Safe Solutions

Umbrella policies


A commercial umbrella liability policy is one of the most important forms of coverage in a roofing contractor's insurance program. In recent years, this policy has become more difficult to obtain and more expensive; however, the policy is necessary to protect your business against catastrophic liability claims and can be a requirement for bidding jobs.

A necessity

Many roofing contractors believe a commercial general liability (CGL) policy gives them enough coverage. However, you may only be able to purchase a $1 million to $2 million CGL policy. Because of the litigious nature of our society and jury verdicts that often result in multimillion dollar liability awards, companies are compelled to purchase an excess policy or umbrella liability policy.

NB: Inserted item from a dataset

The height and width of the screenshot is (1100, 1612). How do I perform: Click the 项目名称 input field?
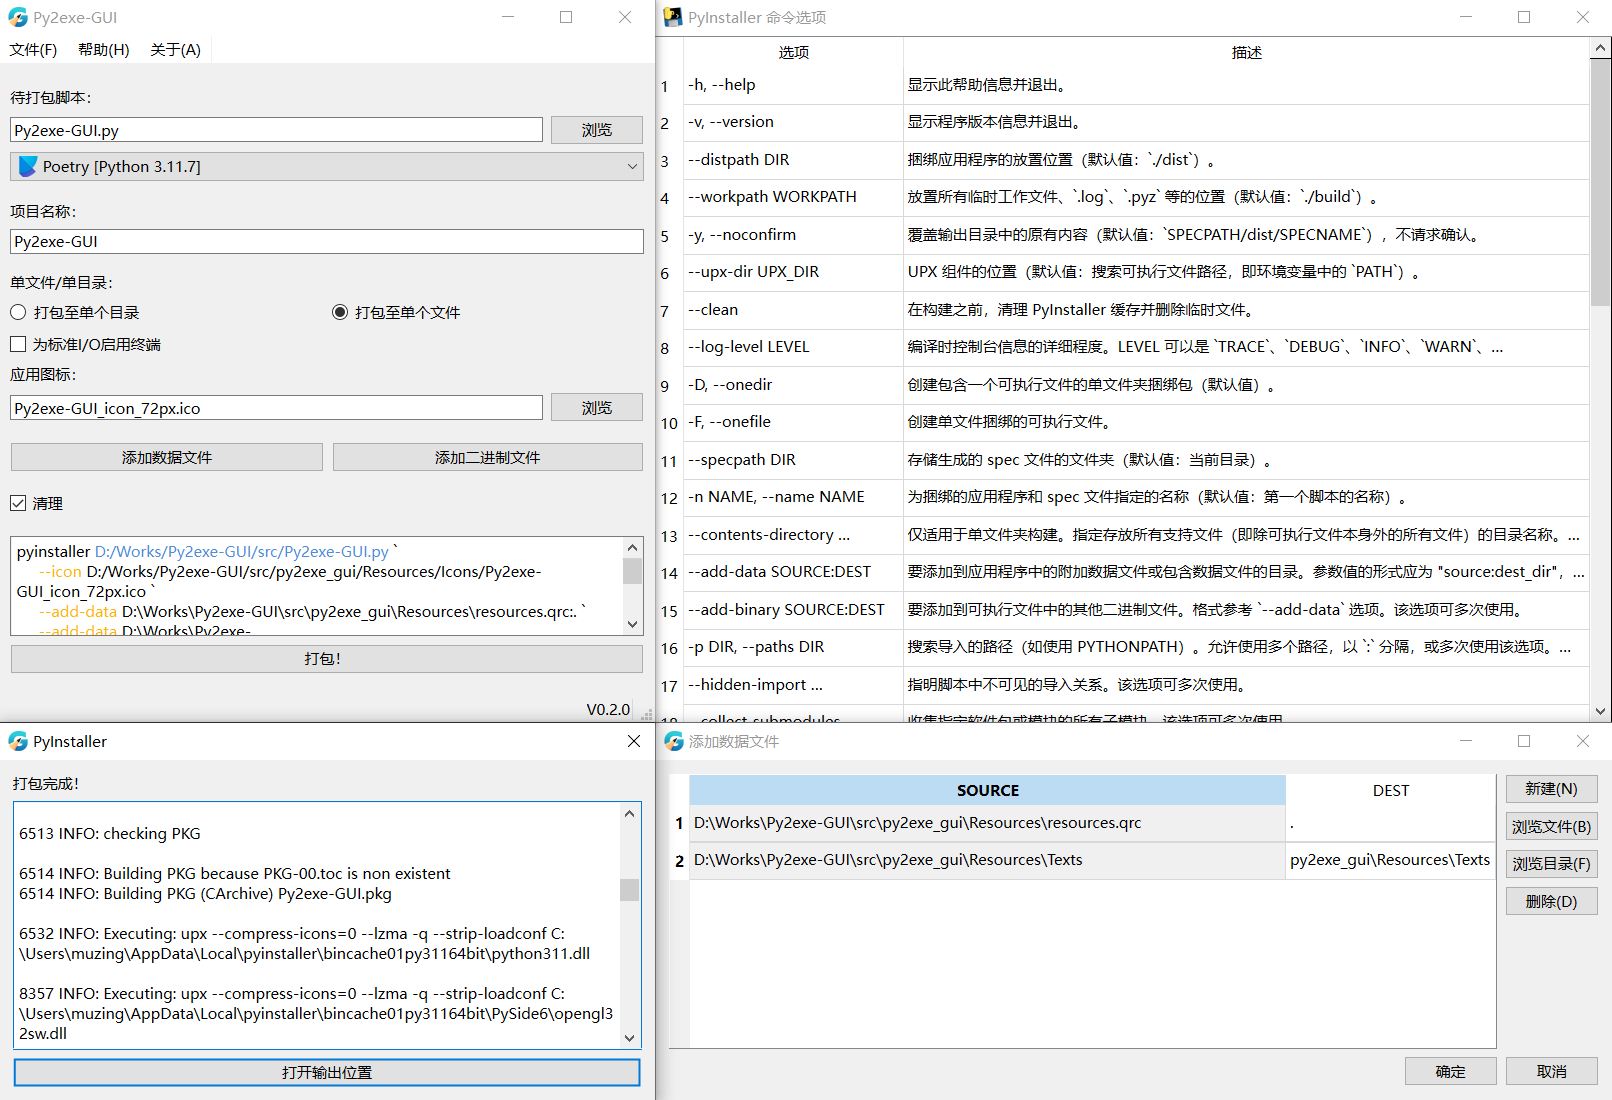click(x=326, y=242)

CGL policies contain an aggregate limit provision, which means that once the limit is reached for the payment of claims, no coverage remains for the rest of the policy year.

This is where an umbrella policy is helpful. In general, an umbrella policy:

  • Extends the limits of the underlying liability policies, not just the CGL
  • Replaces the underlying coverage when the underlying aggregate limits of liability have been exhausted
  • May provide broader coverage in some areas than underlying policies but is subject to a self-insured retention amount, an amount for which the insured is responsible
  • Is triggered by covered bodily injury or property damage
There is a difference between an excess policy and umbrella policy. An excess policy provides coverage with the same terms as the primary or underlying policy but at higher limits. An example would be a $5 million excess of a $2 million underlying products liability policy. An excess policy never is broader than the underlying policy, whereas an umbrella policy can provide broad blanket excess liability coverage above a contractor's schedule of underlying policies (such as auto liability, employer liability and professional liability). An umbrella policy also may provide coverage for certain claims not covered by underlying policies. Sometimes, a specific coverage feature in an umbrella policy is more restrictive, such as the pollution exclusion being absolute, which provides narrower coverage.

Features

When an underlying policy's aggregate limit is exhausted through payment of claims, the umbrella policy becomes the primary insurance, covering defense, indemnity (money the insurer pays on your behalf for damages for which you are legally liable) and related expenses.

For claims not covered by the underlying policy but not expressly excluded in the umbrella policy, there would be no underlying coverage. You would pay a self-insured retention amount, which acts as the underlying amount. You share in the loss payment because there is no underlying coverage.

Because of the relative newness of umbrella policies, pricing and wording still are not standard. However, the American Association of Insurance Services has developed a program for this coverage with a standard policy form.

Key areas

Several areas must be addressed with regard to an umbrella policy:

  • Make sure the definition of insured and notice requirement tracks with the CGL policy.
  • The umbrella policy should contain the insurer's obligation to defend the insured in a suit brought by a third party in the policy terms and conditions. The duty should apply when no underlying insurer is obligated to defend and one of the underlying insurance limits has been exhausted.
  • Regarding the definition of contracts and contractual liability, it is best only to rely on the definition in the primary policy.
  • Be sure to maintain underlying insurance as scheduled when the umbrella policy is written. Noncompliance may leave you uninsured for the difference between the limit actually maintained, if any, and the limit that should have been maintained. A potential gap could occur if all policies do not renew on the same day.

Review

Because there are a lot of policy forms in the marketplace and rates are high, take the time to review your umbrella policy with your broker or agent to ensure you have the best possible coverage you can afford.

Leslie Kazmierowski, CPCU, is NRCA's insurance programs manager.